O tradutor um escritor ousado e cultor de vários géneros, desde a poesia ao romance e ao ensaio faz preceder a obra de um breve prefácio de cinco páginas. Mas este prefácio não lhe serve a função de explanar e/ou justificar as suas opções tradutórias. A esse aspecto, Alfredo Margarido apenas reserva um lacónico parágrafo final e destacado na mancha gráfica, onde afirma o seguinte:
Resta acrescentar que o tradutor se viu obrigado a tomar algumas liberdades no seu trabalho, de modo a poder dar uma correspondência portuguesa tão aproximada quanto possível do original. Liberdades que devem ser consideradas como inevitáveis sempre que haja necessidade de traduzir James Joyce para qualquer língua que não seja a sua própria, que muitas vezes deixou de ser o inglês para se transformar numa língua de uso estritamente particular. (Joyce, 1960: 9)

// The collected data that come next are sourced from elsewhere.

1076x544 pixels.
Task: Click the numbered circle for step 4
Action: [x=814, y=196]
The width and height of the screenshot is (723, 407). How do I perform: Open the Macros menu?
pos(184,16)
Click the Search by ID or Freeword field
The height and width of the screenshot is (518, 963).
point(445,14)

Podemos inferir que outras e mais prementes intenções motivaram este prefácio: tratando-se da primeira tradução integral de uma obra de Joyce em Portugal, afigurou-se-lhe necessário apresentar Joyce ao leitor português e familiarizá-lo com uma nova estética literária. Começando por dizer que Joyce é um “iniciador de caminhos”, avança ele próprio também alguns caminhos de leitura, alertando o leitor para temas, técnicas narrativas, recursos literários e artifícios linguísticos que caracterizam a escrita de Joyce, que não só a desta obra em particular. Fazendo-se aqui referência expressa a outras obras do autor, fica claro que a intenção foi a de apresentar, não apenas uma tradução, mas um novo escritor, um clássico firmado e prestigiado. A 2ª edição desta obra só sai em 1992.

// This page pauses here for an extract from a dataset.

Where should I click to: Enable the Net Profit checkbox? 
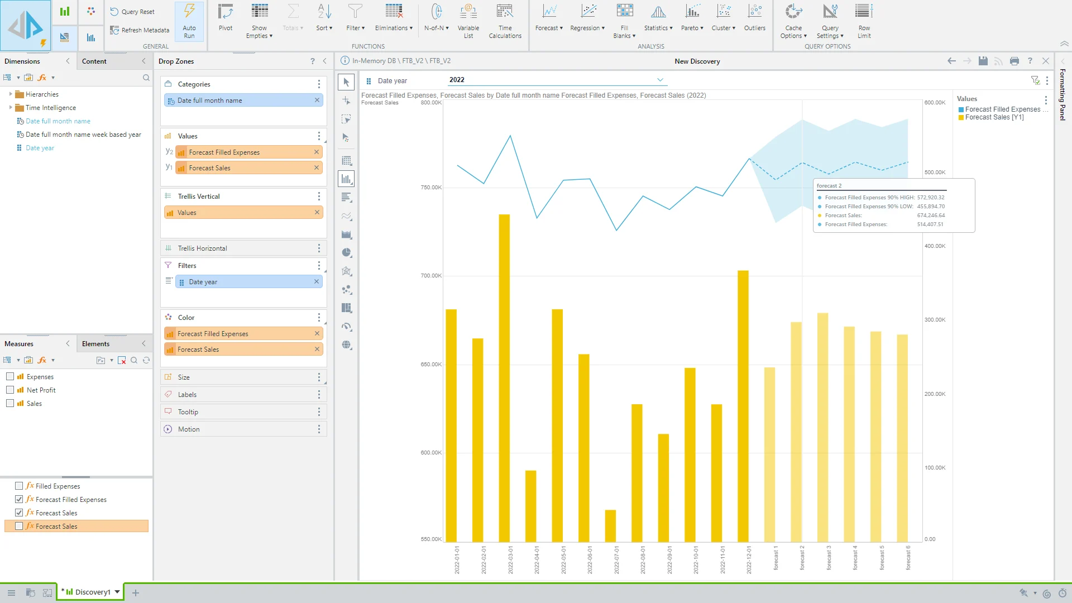tap(10, 390)
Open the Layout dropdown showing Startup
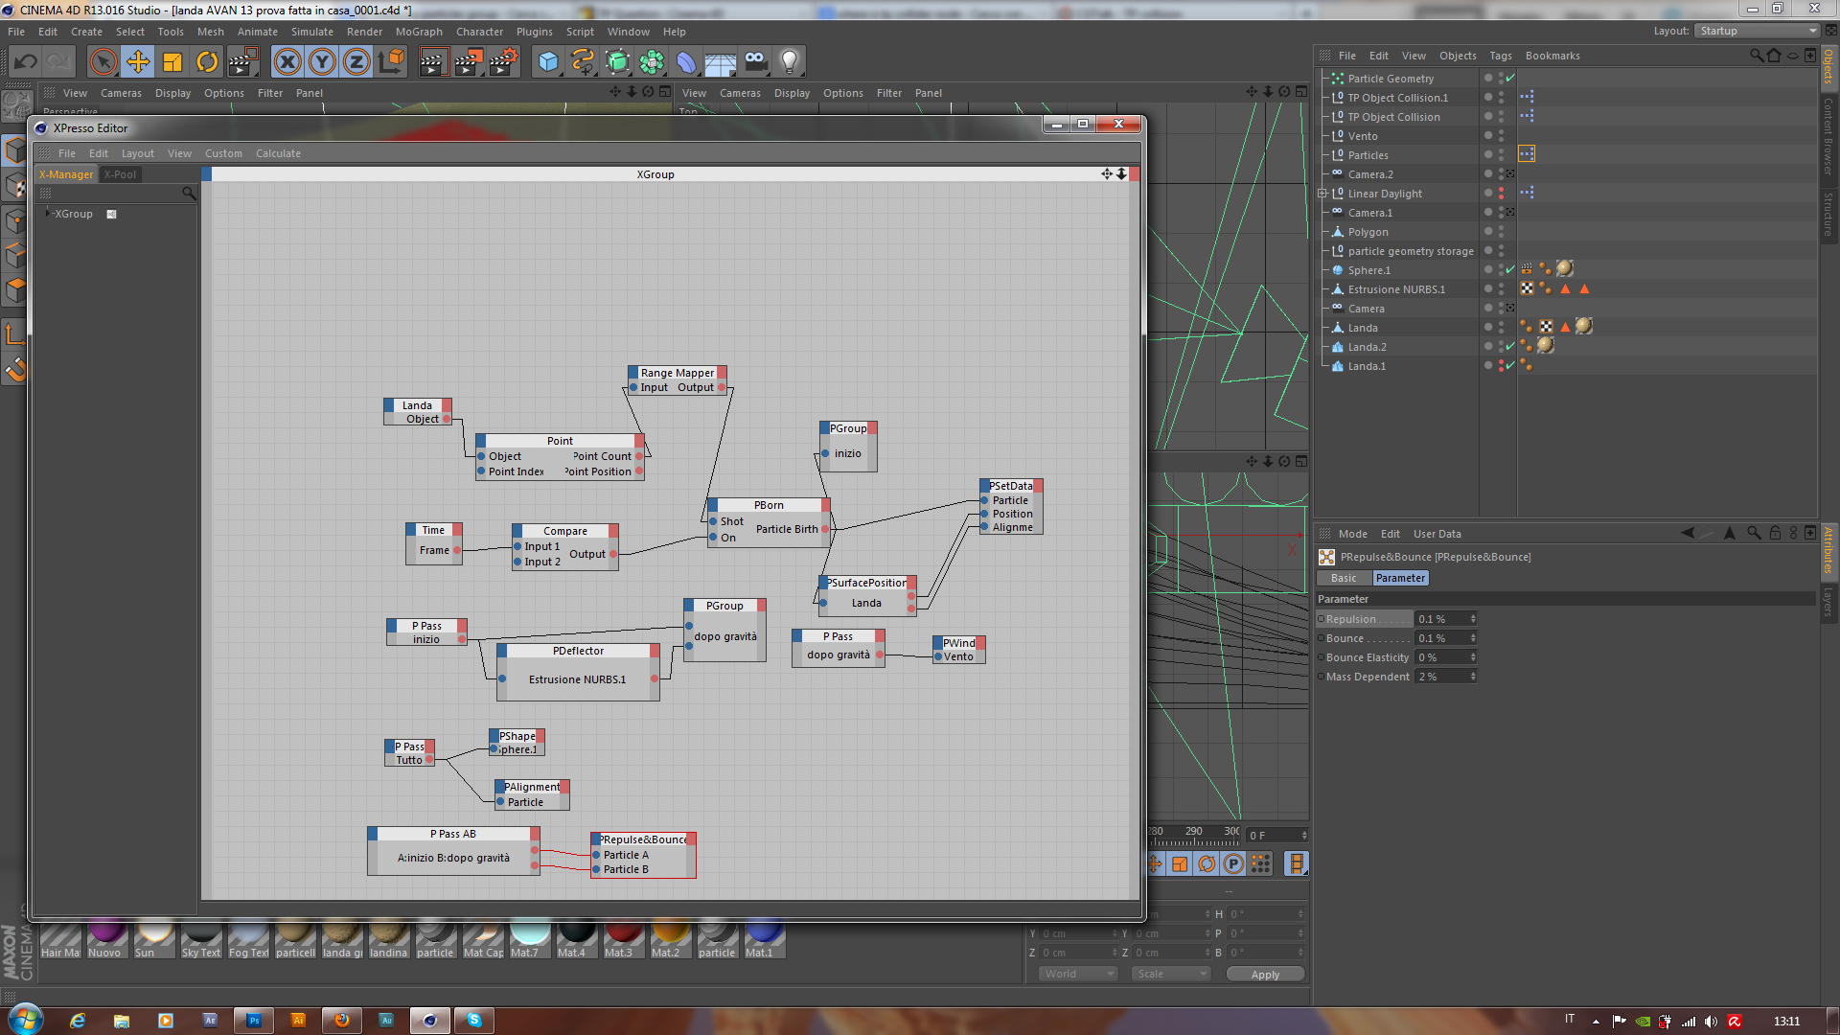 tap(1758, 31)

Entretanto, em 1989, tendo a Livros do Brasil deixado esgotar a obra, o tradutor republicou-a na editora Difel, na Colecção “Literatura Estrangeira”, em edição revista e com o prefácio substancialmente aumentado “quase trinta anos depois” (Joyce, 1989: 10). As reflexões aqui colhidas dizem respeito a alguns problemas de difícil solução tradutória, a algumas alterações introduzidas nesta edição bem como à necessidade de aumentar as notas de rodapé por parecerem «indispensáveis, a partir do momento em que convinha dar a compreender a importância da reflexão histórica que percorre este romance de ponta a ponta.» (Joyce, 1989: 14).
Em 1993, aparece outra tradução, executada por Clarisse Tavares destinada à colecção “Livros de Bolso” das Publicações Europa-América.
*Versão abreviada de um trabalho apresentado no "III Encontro Internacional de Tradutores", realizado em Fortaleza, de 30 de Agosto a 3 de Setembro de 2004.